- EXTRACTED DATA
━━━━

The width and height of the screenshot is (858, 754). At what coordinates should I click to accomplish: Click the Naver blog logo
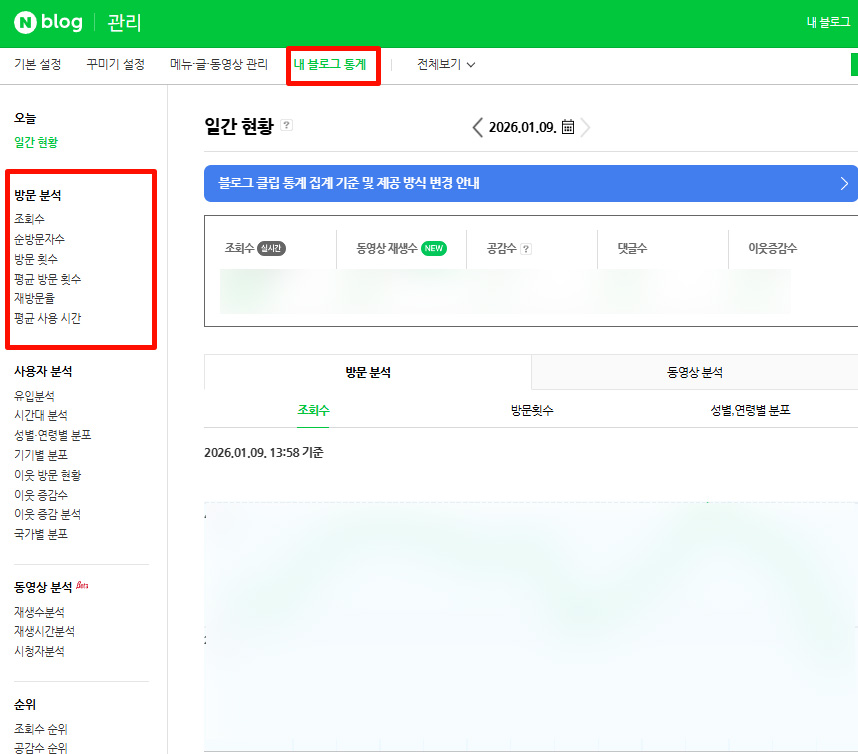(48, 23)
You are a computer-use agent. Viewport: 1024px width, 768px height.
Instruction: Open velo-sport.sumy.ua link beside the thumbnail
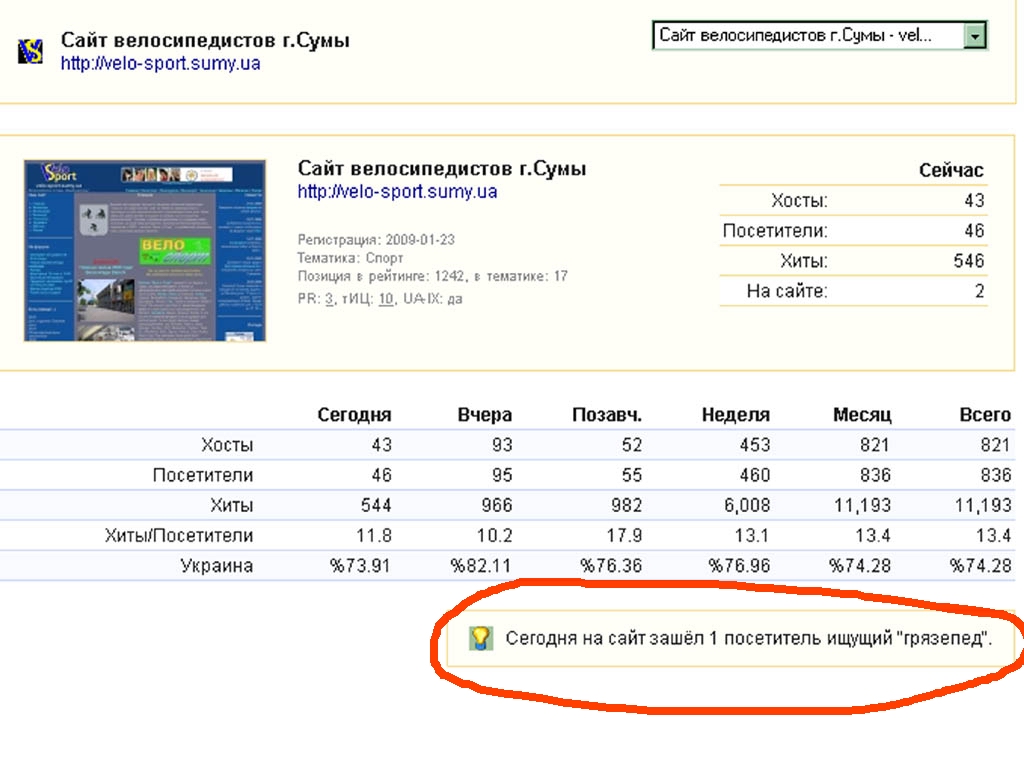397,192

━━━━

- TASK STATEMENT
Print the entries above word for word, without pictures.

- RESULT OF THE TASK
The width and height of the screenshot is (858, 754). At what coordinates should I click to accomplish: Click the Naver blog logo
(48, 23)
You are a computer-use agent. Viewport: 1024px width, 768px height.
Instruction: Open velo-sport.sumy.ua link beside the thumbnail
397,192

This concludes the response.